Reading and Reason

Almost 80% of the population in the West receive their news through social media.  Indeed the blogging world has enormous influence.  The difference between the social media and the traditional media, Newspapers, Radios and TV is that these formal media are subject to legal scrutiny.  They can’t generally tell untruths, at least not deliberately, and there is usually a validation of stories before they are published.  The standards of ethics in the media vary but generally the standards of institutions such as The Times of London, The Boston Globe, the New York Times, The Sydney Daily Herald, La Monde, the BBC, ABC, NBC,  et al (by no means a definitive list) set standards that the liberal social democratic populace feels comfortable with and reasonably well informed by.

There has been for many years a slide into more popular news media, Fox News, The National Enquirer, the now disgraced, News of the World.  What these media enterprises have in common is to present the sensational and the base.  They appeal to the lowest common denominator.  Examples of extreme right or left always signal danger to the very idea of a centralist democratic state.  Recently in UK a newspaper called the judiciary “The enemy of the people” which is inflammatory and extremely seditious in the sense that the statement itself is untrue and based on fallacious, and deliberately biased thinking.

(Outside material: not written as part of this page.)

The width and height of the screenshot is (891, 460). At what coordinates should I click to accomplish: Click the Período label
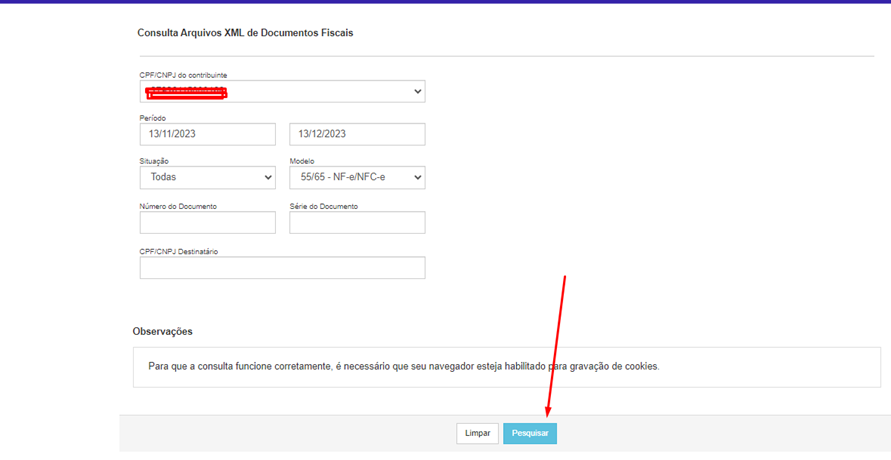pos(153,118)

One of the great issues of our time, is the freedom of the ‘press’/’media’.  The question of how to inform, as opposed to influence improperly.

The great popular uprisings of the 21st century in UK and USA (Brexit and Trump) have shown that the traditional media have failed almost entirely to influence the centrist way. Nationalism, populism and tribalism have held sway, much as they did in the 1920’s and 30’s.

With social media and fewer controls, rumour and extreme views flow with ever more freedom.  Now there’s a thing!  Freedom to express yourself however inaccurately or maliciously, you are allowed to portray the facts/fiction as you perversely see them.

Education, as usual is basis for democratic thought.  Yet philosophy and rational thinking are often perceived as elitist and the property of the rich.  The ‘have nots’ are vulnerable to accept anything different, especially if the message comes texted in mono syllables.  (Now I’ve slipped into elitism right away!)  That’s the issue, it’s the media not the message. We have to educate not only the populace as a whole, but somehow encourage popular social media to measure and ameliorate the content it promulgates.

The world is in danger of tipping into anarchy if the freedom of social media is allowed to publish anything to those less fortunate, whose ability to read one liners is still superior to their ability to reason.